AMDI Kecam Dugaan Kekerasan di SPN Dirgantara Batam

Penegak hukum diminta memberikan tindakan bagi pelaku kekerasan.

AMDI Kecam Dugaan Kekerasan di SPN Dirgantara Batam. Foto: Kekerasan terhadap anak (ilustrasi)
Foto: Republika/Mardiah
AMDI Kecam Dugaan Kekerasan di SPN Dirgantara Batam. Foto: Kekerasan terhadap anak (ilustrasi)

REPUBLIKA.CO.ID, JAKARTA --Yayasan Anak Masa Depan Indonesia (AMDI) mengecam  aksi kekerasan di SPN Dirgantara Kota Batam. Peserta didik diduga mengalami kekerasan berupa pemenjaraan, ditampar, ditendang, dan lain-lain. Siswa yang dihukum dengan dimasukan sel tahanan bisa sampai berbilang bulan, tergantung kesalahan yang dilakukan peserta didik.  
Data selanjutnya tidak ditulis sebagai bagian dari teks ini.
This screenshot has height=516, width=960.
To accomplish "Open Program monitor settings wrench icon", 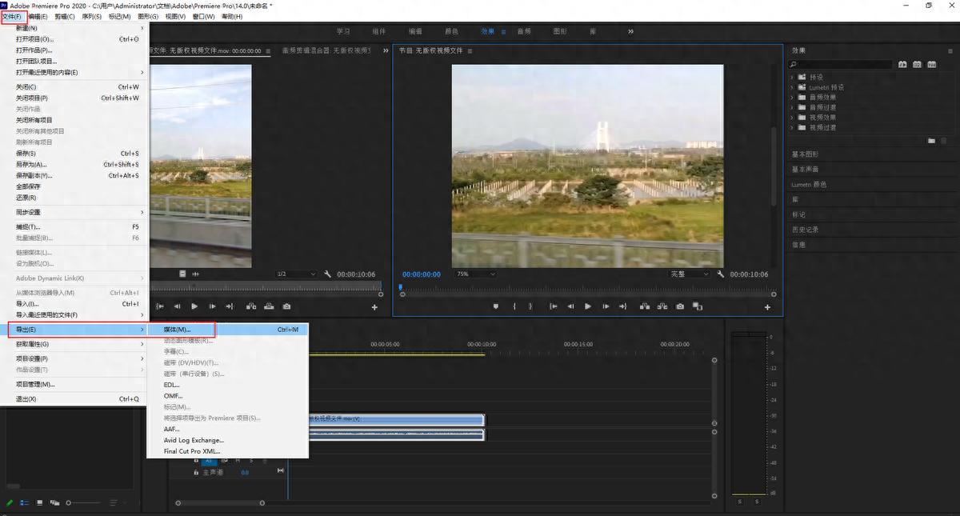I will (721, 274).
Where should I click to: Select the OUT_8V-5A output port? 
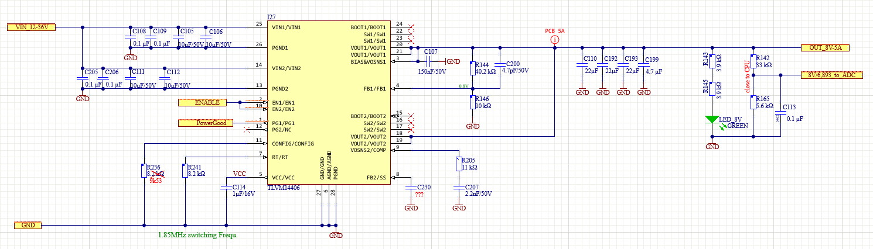[x=825, y=47]
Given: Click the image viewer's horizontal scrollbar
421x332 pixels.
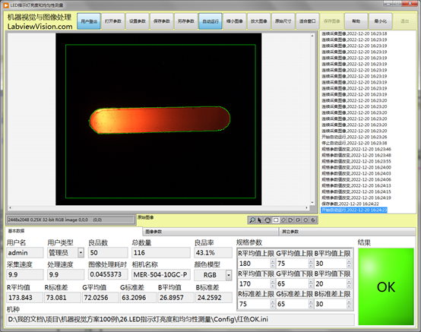Looking at the screenshot, I should pos(158,207).
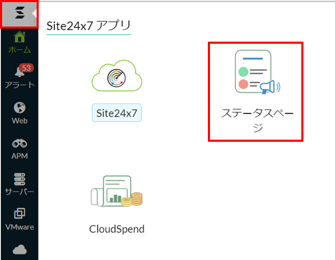Viewport: 335px width, 260px height.
Task: Click the red 53 alert count badge
Action: pyautogui.click(x=26, y=68)
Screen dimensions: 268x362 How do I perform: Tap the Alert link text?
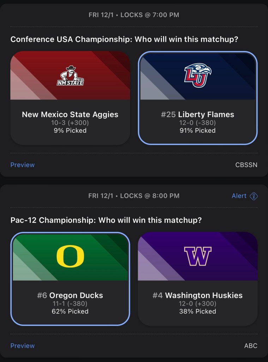coord(239,196)

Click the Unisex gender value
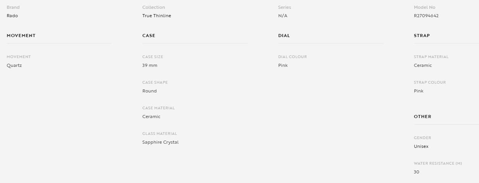(x=421, y=146)
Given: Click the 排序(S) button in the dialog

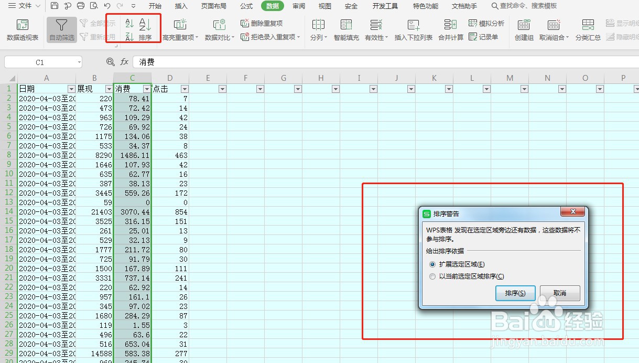Looking at the screenshot, I should (515, 294).
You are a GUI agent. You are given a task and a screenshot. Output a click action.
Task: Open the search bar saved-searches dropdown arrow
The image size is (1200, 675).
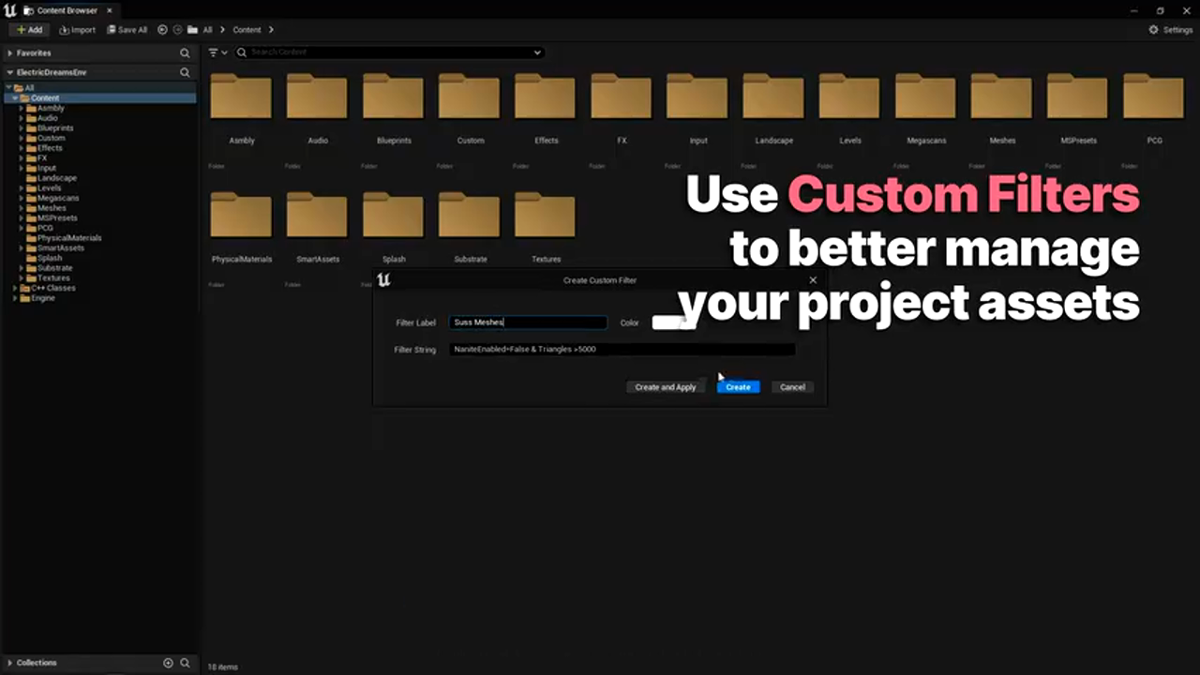point(537,53)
Penasihat Yayasan AMDI, Puti Guntur Soekarno mendesak aparat penegak hukum untuk segera menangkap pelaku kekerasan di SPN Dirgantara Kota Batam. Karena ini mencederai upaya pemerintah untuk mencegah dan menangani kekerasan, kekerasan sekual dan Intoleransi di  sektor pendidikan.

Baca Juga

“Apalagi ini bukan kali pertama kasus kekerasan ini terjadi di lokasi yang sama. Kalau memang pihak sekolah tidak bisa memberikan pendidikan, lebih baik Kemendikbud Ristek mencabut izinnya dan menutup sekolah tersebut,” kata Puti yang juga anggota Komisi X DPR itu dalam keterangan tertulisnya, Jumat (19/11).

Politikus PDIP itu meminta, penegak hukum memberikan hukuman terberat bagi pelaku kekerasan di sekolah. Ini harus menjadi kasus terakhir yang terjadi menimpa peserta didik di Indonesia.

“Hukumannya harus bisa memberikan efek jera bagi pelaku dan juga pengingat bagi yang lain untuk tidak terbesit melakukan kekerasan di dunia pendidikan. Anak-anak ini adalah penerus Indonesia. Apa mau kekerasan menjadi salah satu yang diajarkan dalam pendidikan di Indonesia? Tentu saya sebagai orang tua tidak akan mengizinkan hal tersebut terjadi,” tegasnya.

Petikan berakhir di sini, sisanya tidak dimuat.